**Data for the task**
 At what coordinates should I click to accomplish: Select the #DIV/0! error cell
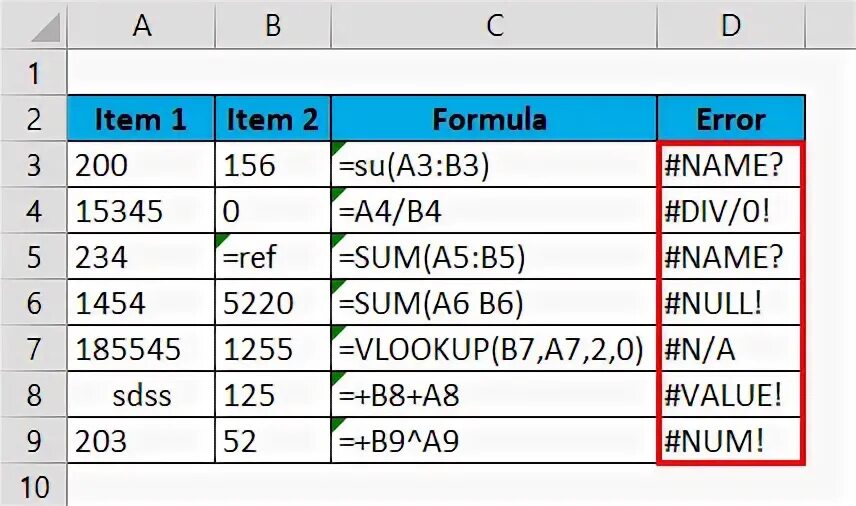[x=731, y=211]
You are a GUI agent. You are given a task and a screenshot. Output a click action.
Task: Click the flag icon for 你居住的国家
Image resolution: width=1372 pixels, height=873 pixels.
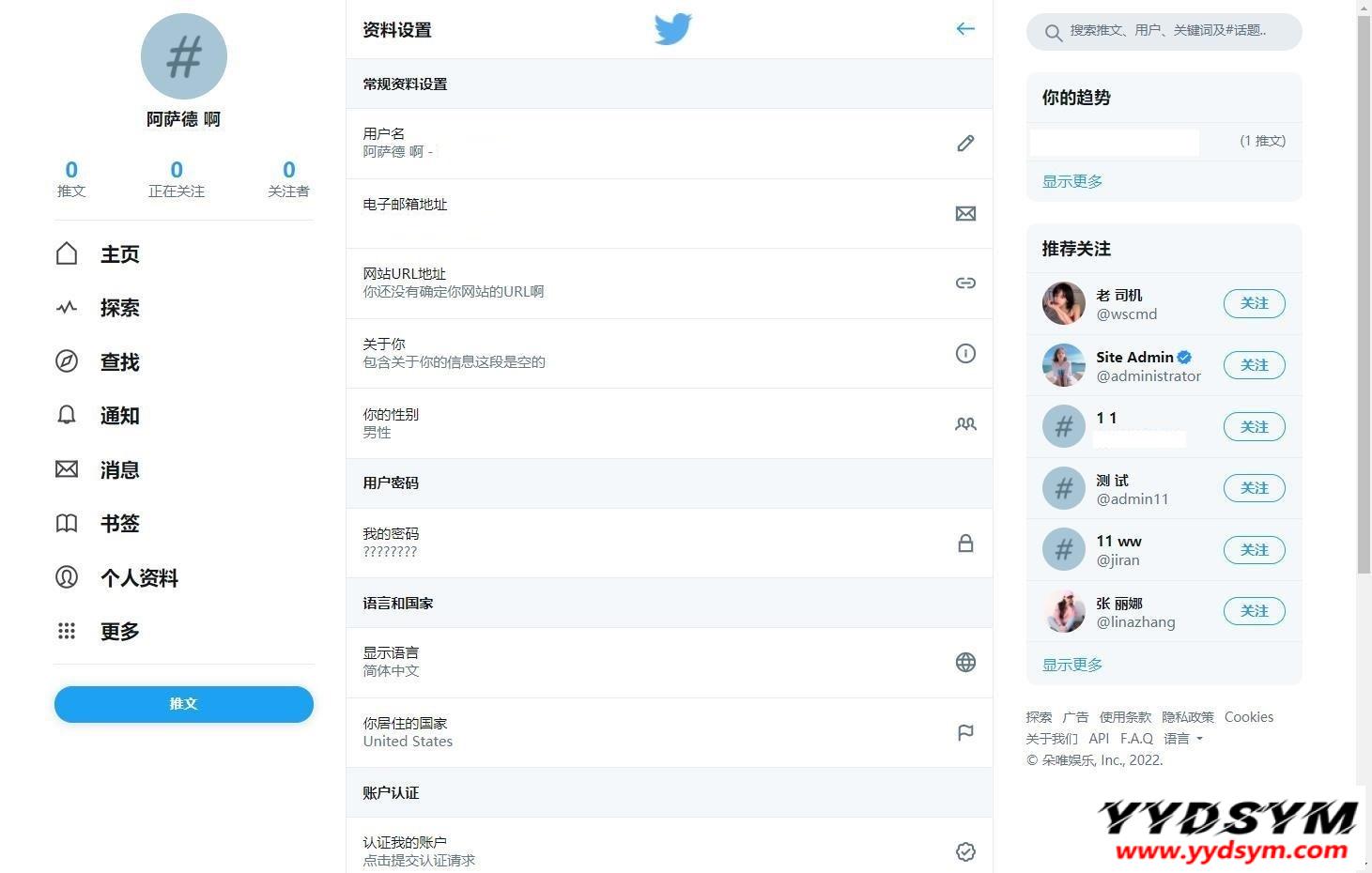(965, 733)
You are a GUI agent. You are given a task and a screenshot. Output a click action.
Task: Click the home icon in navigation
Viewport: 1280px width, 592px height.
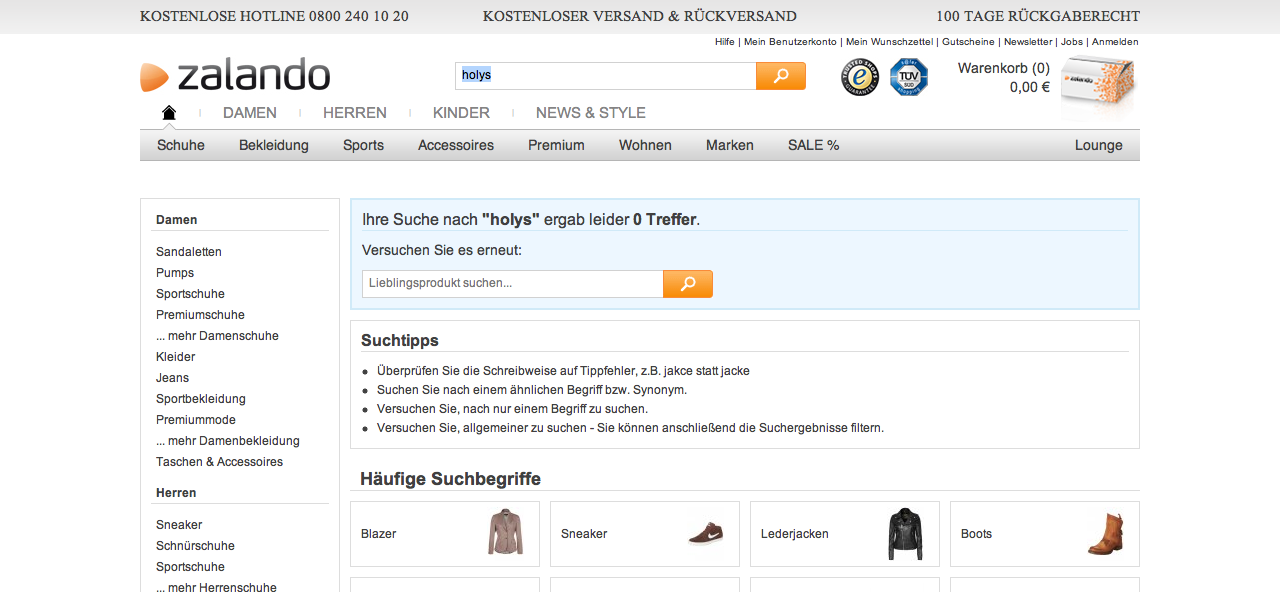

**Exercise details**
Your task is to repeat, word for word and with no picture, every line from the one that contains "Image resolution: width=1372" through the last line of the data.

**Reply**
Image resolution: width=1372 pixels, height=873 pixels.
(965, 733)
You are a GUI agent. You are given a task and a screenshot. Output a click action.
Task: Click the home icon in navigation
Viewport: 1280px width, 592px height.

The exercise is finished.